● **THE PROBLEM**: Please restate the data word for word, leaving out no line.

● **DATASET EXTRACT**:
========

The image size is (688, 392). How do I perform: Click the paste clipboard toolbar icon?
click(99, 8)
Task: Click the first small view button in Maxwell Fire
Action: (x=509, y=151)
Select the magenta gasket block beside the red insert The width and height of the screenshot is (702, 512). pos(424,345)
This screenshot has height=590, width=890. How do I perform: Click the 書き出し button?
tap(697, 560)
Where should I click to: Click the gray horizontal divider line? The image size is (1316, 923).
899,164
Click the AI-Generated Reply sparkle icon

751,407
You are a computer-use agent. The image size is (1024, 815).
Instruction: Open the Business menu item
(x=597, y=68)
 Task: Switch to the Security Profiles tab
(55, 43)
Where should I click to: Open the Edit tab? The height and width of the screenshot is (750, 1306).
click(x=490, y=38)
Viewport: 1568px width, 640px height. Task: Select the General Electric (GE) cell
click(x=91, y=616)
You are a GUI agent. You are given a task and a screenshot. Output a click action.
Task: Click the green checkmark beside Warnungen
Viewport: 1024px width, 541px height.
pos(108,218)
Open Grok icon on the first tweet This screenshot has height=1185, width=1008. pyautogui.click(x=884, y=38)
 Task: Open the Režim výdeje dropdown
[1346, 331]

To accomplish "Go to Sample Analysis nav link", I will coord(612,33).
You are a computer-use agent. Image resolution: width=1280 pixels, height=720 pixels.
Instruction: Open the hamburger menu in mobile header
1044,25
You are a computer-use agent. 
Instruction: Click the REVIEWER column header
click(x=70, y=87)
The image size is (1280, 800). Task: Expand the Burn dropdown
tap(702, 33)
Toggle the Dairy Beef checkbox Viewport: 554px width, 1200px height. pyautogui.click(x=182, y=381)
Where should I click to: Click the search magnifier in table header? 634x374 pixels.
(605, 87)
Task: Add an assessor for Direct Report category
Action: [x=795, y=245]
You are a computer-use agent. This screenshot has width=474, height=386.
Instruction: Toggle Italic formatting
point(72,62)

========

● **EXPECTED ANSWER**:
The image size is (688, 392). How do I perform: Click the paste clipboard toolbar icon?
click(99, 8)
Task: Click the first small view button in Maxwell Fire
Action: (x=509, y=151)
Select the magenta gasket block beside the red insert The width and height of the screenshot is (702, 512). pos(424,345)
This screenshot has height=590, width=890. How do I perform: Click the 書き出し button?
tap(697, 560)
Where should I click to: Click the gray horizontal divider line? The image size is (1316, 923).
899,164
Click the AI-Generated Reply sparkle icon

751,407
You are a computer-use agent. The image size is (1024, 815).
Instruction: Open the Business menu item
(x=597, y=68)
 Task: Switch to the Security Profiles tab
(55, 43)
Where should I click to: Open the Edit tab? The height and width of the screenshot is (750, 1306).
click(x=490, y=38)
Viewport: 1568px width, 640px height. Task: Select the General Electric (GE) cell
click(x=91, y=616)
You are a GUI agent. You are given a task and a screenshot. Output a click action.
Task: Click the green checkmark beside Warnungen
Viewport: 1024px width, 541px height.
pos(108,218)
Open Grok icon on the first tweet This screenshot has height=1185, width=1008. pyautogui.click(x=884, y=38)
 Task: Open the Režim výdeje dropdown
[1346, 331]

To accomplish "Go to Sample Analysis nav link", I will coord(612,33).
You are a computer-use agent. Image resolution: width=1280 pixels, height=720 pixels.
Instruction: Open the hamburger menu in mobile header
1044,25
You are a computer-use agent. 
Instruction: Click the REVIEWER column header
click(x=70, y=87)
The image size is (1280, 800). Task: Expand the Burn dropdown
tap(702, 33)
Toggle the Dairy Beef checkbox Viewport: 554px width, 1200px height. pyautogui.click(x=182, y=381)
Where should I click to: Click the search magnifier in table header? 634x374 pixels.
(605, 87)
Task: Add an assessor for Direct Report category
Action: [x=795, y=245]
You are a computer-use agent. This screenshot has width=474, height=386.
Instruction: Toggle Italic formatting
point(72,62)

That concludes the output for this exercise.